Как фигуры на лестнице Иакова[8], поэт все время, постепенно либо рывками, поднимается из земной грязи по уступам неба. Он отдал бы жизнь во имя мира. К счастью, он отдал бы ее и на полях войны. И первый, и вторая удовлетворяют потребностям разных частей его существа, ибо он вмещает в себя всё, и при этом он — сама простота. Он переполнен любовью, однако при каждой встрече с возвышенным у него перехватывает дыхание, а при каждом столкновении с ужасным он ощущает в душе что-то похожее на отклик и понимание. Из своих вечно спокойных глубин океан созерцает бушующую на поверхности бурю и равно радуется и этой буре, и этому спокойствию.
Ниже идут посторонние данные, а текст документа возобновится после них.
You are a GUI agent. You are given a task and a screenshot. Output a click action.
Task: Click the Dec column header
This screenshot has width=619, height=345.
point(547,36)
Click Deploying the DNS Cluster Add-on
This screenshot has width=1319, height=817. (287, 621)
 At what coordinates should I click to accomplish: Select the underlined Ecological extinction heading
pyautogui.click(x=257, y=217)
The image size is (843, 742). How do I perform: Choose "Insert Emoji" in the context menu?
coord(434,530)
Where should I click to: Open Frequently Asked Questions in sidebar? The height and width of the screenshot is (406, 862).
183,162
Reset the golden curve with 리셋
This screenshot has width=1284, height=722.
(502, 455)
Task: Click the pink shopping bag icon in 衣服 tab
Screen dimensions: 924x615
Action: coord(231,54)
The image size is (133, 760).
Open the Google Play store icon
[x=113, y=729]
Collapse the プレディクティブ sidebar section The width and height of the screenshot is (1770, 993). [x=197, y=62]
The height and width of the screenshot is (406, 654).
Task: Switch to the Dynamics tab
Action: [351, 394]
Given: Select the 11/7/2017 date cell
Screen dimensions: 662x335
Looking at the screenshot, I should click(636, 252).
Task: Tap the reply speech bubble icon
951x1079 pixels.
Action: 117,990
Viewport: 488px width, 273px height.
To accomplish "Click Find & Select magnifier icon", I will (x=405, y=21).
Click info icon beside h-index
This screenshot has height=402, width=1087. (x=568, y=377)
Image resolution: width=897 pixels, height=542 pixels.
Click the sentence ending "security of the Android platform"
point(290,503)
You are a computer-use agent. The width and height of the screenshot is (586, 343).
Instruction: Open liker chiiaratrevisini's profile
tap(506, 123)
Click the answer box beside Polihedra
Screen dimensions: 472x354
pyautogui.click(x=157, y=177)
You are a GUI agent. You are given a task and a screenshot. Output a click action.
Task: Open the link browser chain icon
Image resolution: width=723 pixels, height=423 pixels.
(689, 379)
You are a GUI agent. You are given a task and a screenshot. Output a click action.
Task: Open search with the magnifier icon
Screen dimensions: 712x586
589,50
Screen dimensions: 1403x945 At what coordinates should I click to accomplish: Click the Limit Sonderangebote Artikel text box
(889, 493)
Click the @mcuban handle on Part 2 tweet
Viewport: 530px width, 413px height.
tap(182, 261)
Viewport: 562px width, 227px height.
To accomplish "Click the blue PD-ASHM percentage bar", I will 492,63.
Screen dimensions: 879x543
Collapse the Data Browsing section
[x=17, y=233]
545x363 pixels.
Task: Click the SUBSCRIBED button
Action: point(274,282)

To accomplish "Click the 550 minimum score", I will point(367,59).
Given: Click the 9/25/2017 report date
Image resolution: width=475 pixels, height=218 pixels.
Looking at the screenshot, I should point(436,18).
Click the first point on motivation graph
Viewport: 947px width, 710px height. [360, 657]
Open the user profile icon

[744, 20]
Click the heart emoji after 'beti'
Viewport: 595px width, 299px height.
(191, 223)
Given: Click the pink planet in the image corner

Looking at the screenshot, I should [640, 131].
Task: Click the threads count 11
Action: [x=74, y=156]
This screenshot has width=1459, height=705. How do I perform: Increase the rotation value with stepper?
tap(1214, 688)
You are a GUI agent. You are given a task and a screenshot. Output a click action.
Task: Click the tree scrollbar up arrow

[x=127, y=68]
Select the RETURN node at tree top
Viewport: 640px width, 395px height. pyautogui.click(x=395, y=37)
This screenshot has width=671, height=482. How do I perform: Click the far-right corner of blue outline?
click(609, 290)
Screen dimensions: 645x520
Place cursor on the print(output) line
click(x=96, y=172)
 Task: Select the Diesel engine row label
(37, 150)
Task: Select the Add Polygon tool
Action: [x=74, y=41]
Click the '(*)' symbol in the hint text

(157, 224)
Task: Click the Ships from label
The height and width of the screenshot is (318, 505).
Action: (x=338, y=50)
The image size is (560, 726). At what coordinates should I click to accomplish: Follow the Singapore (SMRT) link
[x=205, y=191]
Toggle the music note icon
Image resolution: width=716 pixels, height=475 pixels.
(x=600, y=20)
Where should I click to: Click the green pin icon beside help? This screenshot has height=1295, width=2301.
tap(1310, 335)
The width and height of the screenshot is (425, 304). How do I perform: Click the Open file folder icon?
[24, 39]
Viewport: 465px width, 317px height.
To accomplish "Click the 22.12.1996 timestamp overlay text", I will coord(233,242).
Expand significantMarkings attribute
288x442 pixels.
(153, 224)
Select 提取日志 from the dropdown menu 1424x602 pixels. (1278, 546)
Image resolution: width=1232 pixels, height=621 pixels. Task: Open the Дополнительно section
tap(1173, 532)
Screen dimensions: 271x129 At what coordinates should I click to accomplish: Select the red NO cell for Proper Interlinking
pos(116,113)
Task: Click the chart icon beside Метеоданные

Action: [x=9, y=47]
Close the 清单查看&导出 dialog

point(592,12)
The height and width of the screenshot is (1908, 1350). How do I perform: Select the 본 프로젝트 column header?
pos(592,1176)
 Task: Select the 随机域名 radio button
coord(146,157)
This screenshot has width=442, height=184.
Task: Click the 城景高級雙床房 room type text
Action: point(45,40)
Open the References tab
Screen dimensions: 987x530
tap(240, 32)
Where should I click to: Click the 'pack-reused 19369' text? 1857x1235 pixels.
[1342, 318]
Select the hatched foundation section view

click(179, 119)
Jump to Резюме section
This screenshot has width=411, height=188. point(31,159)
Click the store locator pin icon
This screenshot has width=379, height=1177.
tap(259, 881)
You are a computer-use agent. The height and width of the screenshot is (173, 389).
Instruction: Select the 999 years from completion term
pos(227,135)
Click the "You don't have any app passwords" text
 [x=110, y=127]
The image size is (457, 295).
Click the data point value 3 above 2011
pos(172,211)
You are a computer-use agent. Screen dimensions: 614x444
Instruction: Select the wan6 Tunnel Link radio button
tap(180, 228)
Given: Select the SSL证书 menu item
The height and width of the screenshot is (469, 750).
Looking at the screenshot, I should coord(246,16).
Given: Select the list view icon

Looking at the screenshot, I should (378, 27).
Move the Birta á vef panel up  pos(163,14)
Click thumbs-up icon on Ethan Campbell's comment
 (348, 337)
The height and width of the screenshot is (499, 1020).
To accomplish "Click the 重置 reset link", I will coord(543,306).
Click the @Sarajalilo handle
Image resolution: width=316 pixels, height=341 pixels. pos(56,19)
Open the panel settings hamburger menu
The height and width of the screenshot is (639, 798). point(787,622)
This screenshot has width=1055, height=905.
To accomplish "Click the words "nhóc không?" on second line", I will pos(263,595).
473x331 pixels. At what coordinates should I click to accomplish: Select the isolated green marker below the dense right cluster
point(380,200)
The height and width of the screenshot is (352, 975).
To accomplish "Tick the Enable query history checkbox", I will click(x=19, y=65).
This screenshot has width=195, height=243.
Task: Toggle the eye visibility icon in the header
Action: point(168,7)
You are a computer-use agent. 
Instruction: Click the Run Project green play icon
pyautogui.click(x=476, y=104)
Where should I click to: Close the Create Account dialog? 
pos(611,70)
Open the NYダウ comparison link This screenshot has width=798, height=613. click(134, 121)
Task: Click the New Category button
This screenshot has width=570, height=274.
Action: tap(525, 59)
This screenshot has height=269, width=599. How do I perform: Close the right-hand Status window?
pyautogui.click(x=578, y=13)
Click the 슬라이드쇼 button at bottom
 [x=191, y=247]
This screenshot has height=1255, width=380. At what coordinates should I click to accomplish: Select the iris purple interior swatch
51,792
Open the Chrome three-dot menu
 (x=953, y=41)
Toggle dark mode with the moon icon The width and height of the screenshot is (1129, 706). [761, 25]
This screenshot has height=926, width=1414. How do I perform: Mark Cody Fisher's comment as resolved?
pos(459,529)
И пусть критический ум, то есть ум вообще, назовет такую всеохватность просто-напросто мешаниной, пусть заклеймит примирительные настроения как слабость и глупость, — его доводы имеют силу лишь в подвластной ему области. А поэтическое состояние души ему неподвластно. Ведь поэтическое состояние души — это состояние абсолютной любви, а абсолютная любовь неспособна отторгнуть что бы то ни было. Абсолютная любовь уравнивает все. И мы видим единство всего окружающего. Мы видим, что все — истинно. Но как только поэтическое состояние души проходит, я возвращаюсь в сферу логики и вместе с логически мыслящими людьми воспринимаю мир под другим углом зрения — но не ручаюсь за верность моего восприятия.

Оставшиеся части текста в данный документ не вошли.